Karsten MöringCDU/CSU - Stickoxid-Grenzwert und Messverfahren
Herr Präsident! Liebe Kolleginnen und Kollegen! Meine Redezeit ist gar nicht lang genug, um auf all den Mist zu antworten, den wir eben gehört haben.
(Beifall bei Abgeordneten der SPD sowie der Abg. Judith Skudelny [FDP] – Marc Bernhard [AfD]: Das Versprechen der Kanzlerin ist Mist! – Gegenruf der Abg. Dr. Kirsten Tackmann [DIE LINKE]: Ruhig Brauner!)

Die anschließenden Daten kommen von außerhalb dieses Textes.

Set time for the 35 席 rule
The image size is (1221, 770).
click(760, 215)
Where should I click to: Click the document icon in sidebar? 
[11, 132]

Vielleicht nur ein paar Punkte.
Die Verschwörungstheoretiker sitzen auf der rechten Seite des Hauses. Herr Bernhard ignoriert beispielsweise, was Herr Pronold uns gerade über die Reaktion der EU auf die verschiedenen Stufen im Vertragsverletzungsverfahren bis hin zur Klage vor dem EuGH gesagt hat. Er behauptet nach wie vor, es seien außer Deutschland nur zwei Länder. Ich verstehe auch nicht, warum er uns vorwirft, wir würden die Messstellen so platzieren, dass Fahrverbote entstehen, während wir hier alles tun, um Fahrverbote zu vermeiden. Konsistent ist das nicht.
(Karsten Hilse [AfD]: Sie tun alles, um Fahrverbote zu vermeiden? Also bitte!)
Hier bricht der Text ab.